This is the real story. My wife's brothers best friend was there. The real phrase should be "ski king" not "ski daddy". Cramer has had it wrong forever.


My wife's brothers best friend was putting his boat in at a local ramp on the Alabama River. Up drives a shinney new pick up pulling the fanciest ski boat you have ever seen. They attempt to back the boat down the ramp for the next 30 minutes while many people watch. Finally they get the boat in the water and two men, obviously very drunk, get out of the truck. Onestumbles in the boat andthe othergets in the water with a pair of water skiis. Redneck one finally gets the boat cranked a throws the ski rope to RN number two. Then, with way to much slack in the rope, the guy in the boat screams, and here is the connection, "are you ready *ski king*!". At which time the guy in the water responds (and this is always the appropriate response), "let it happn' capn' ". It turned out that the boat and truck were stolen and the police hauled them away soon after. The skier suffered two dislocated shoulders.

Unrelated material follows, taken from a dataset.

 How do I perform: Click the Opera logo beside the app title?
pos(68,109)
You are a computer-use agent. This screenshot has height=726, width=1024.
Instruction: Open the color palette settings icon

So, the saying is "are you ready ski king? " And you always say ------


----------



## Pepere (Feb 10, 2007)

Masta, 


I think you've been listening to "Sean" here recently. "You're a great American" just sounds awful familiar........................."let not your heart be troubled."


----------



## rgecaprock (Feb 10, 2007)

Does anyone have a picture of Booyah yet?


----------



## masta (Feb 10, 2007)

rgecaprock said:


> Does anyone have a picture of Booyah yet?




Not yet but I am thinking next week it will make it into the menu!


----------